What to produce:
Reproduce every line of the material below without any changes.

Records shown:

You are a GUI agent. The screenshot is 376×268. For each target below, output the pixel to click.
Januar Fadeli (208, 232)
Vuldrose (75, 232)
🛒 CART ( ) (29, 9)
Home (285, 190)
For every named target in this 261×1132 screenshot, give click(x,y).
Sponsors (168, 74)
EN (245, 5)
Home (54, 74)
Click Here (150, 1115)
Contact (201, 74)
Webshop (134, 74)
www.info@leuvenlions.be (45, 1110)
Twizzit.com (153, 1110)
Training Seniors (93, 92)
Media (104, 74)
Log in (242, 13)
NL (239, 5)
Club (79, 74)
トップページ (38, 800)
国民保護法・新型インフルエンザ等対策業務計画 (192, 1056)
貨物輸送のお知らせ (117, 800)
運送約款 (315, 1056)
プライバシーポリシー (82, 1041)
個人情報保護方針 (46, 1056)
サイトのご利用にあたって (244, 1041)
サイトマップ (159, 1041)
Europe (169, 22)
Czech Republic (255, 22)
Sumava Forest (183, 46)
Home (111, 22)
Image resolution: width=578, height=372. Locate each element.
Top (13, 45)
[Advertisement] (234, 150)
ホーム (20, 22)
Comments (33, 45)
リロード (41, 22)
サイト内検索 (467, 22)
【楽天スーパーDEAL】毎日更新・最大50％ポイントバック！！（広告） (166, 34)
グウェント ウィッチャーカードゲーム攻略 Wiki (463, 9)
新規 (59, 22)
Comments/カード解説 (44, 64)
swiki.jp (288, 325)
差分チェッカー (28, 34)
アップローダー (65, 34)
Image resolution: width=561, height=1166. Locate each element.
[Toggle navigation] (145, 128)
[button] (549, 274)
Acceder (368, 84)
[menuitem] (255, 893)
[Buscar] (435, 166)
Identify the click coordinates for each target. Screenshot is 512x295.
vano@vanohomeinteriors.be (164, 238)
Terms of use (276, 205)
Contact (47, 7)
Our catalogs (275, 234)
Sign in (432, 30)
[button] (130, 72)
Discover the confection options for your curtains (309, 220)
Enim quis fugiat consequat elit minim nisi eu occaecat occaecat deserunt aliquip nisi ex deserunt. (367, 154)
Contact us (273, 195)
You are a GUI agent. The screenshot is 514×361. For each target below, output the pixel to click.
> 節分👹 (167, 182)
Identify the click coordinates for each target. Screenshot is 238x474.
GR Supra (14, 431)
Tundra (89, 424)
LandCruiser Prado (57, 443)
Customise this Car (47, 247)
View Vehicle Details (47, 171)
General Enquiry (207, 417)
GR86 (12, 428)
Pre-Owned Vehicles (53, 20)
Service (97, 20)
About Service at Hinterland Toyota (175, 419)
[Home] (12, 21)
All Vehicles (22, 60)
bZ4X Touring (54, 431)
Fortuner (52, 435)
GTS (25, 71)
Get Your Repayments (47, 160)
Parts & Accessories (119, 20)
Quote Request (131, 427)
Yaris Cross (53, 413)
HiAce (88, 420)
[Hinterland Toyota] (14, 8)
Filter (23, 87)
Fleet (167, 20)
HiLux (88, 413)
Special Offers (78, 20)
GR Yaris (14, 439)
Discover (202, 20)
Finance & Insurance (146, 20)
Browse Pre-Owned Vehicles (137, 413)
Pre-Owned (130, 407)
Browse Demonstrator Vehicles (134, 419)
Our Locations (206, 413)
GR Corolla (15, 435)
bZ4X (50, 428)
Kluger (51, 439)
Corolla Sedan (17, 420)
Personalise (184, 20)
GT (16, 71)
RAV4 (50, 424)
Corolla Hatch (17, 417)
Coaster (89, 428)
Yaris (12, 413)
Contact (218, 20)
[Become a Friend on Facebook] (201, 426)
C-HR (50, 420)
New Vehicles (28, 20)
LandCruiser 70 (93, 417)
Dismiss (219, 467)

Exercise answer:
You are a GUI agent. The screenshot is 376×268. For each target below, output the pixel to click.
Januar Fadeli (208, 232)
Vuldrose (75, 232)
🛒 CART ( ) (29, 9)
Home (285, 190)
For every named target in this 261×1132 screenshot, give click(x,y).
Sponsors (168, 74)
EN (245, 5)
Home (54, 74)
Click Here (150, 1115)
Contact (201, 74)
Webshop (134, 74)
www.info@leuvenlions.be (45, 1110)
Twizzit.com (153, 1110)
Training Seniors (93, 92)
Media (104, 74)
Log in (242, 13)
NL (239, 5)
Club (79, 74)
トップページ (38, 800)
国民保護法・新型インフルエンザ等対策業務計画 (192, 1056)
貨物輸送のお知らせ (117, 800)
運送約款 (315, 1056)
プライバシーポリシー (82, 1041)
個人情報保護方針 (46, 1056)
サイトのご利用にあたって (244, 1041)
サイトマップ (159, 1041)
Europe (169, 22)
Czech Republic (255, 22)
Sumava Forest (183, 46)
Home (111, 22)
Image resolution: width=578, height=372. Locate each element.
Top (13, 45)
[Advertisement] (234, 150)
ホーム (20, 22)
Comments (33, 45)
リロード (41, 22)
サイト内検索 (467, 22)
【楽天スーパーDEAL】毎日更新・最大50％ポイントバック！！（広告） (166, 34)
グウェント ウィッチャーカードゲーム攻略 Wiki (463, 9)
新規 (59, 22)
Comments/カード解説 (44, 64)
swiki.jp (288, 325)
差分チェッカー (28, 34)
アップローダー (65, 34)
Image resolution: width=561, height=1166. Locate each element.
[Toggle navigation] (145, 128)
[button] (549, 274)
Acceder (368, 84)
[menuitem] (255, 893)
[Buscar] (435, 166)
Identify the click coordinates for each target. Screenshot is 512x295.
vano@vanohomeinteriors.be (164, 238)
Terms of use (276, 205)
Contact (47, 7)
Our catalogs (275, 234)
Sign in (432, 30)
[button] (130, 72)
Discover the confection options for your curtains (309, 220)
Enim quis fugiat consequat elit minim nisi eu occaecat occaecat deserunt aliquip nisi ex deserunt. (367, 154)
Contact us (273, 195)
You are a GUI agent. The screenshot is 514×361. For each target below, output the pixel to click.
> 節分👹 (167, 182)
Identify the click coordinates for each target. Screenshot is 238x474.
GR Supra (14, 431)
Tundra (89, 424)
LandCruiser Prado (57, 443)
Customise this Car (47, 247)
View Vehicle Details (47, 171)
General Enquiry (207, 417)
GR86 (12, 428)
Pre-Owned Vehicles (53, 20)
Service (97, 20)
About Service at Hinterland Toyota (175, 419)
[Home] (12, 21)
All Vehicles (22, 60)
bZ4X Touring (54, 431)
Fortuner (52, 435)
GTS (25, 71)
Get Your Repayments (47, 160)
Parts & Accessories (119, 20)
Quote Request (131, 427)
Yaris Cross (53, 413)
HiAce (88, 420)
[Hinterland Toyota] (14, 8)
Filter (23, 87)
Fleet (167, 20)
HiLux (88, 413)
Special Offers (78, 20)
GR Yaris (14, 439)
Discover (202, 20)
Finance & Insurance (146, 20)
Browse Pre-Owned Vehicles (137, 413)
Pre-Owned (130, 407)
Browse Demonstrator Vehicles (134, 419)
Our Locations (206, 413)
GR Corolla (15, 435)
bZ4X (50, 428)
Kluger (51, 439)
Corolla Sedan (17, 420)
Personalise (184, 20)
GT (16, 71)
RAV4 (50, 424)
Corolla Hatch (17, 417)
Coaster (89, 428)
Yaris (12, 413)
Contact (218, 20)
[Become a Friend on Facebook] (201, 426)
C-HR (50, 420)
New Vehicles (28, 20)
LandCruiser 70 (93, 417)
Dismiss (219, 467)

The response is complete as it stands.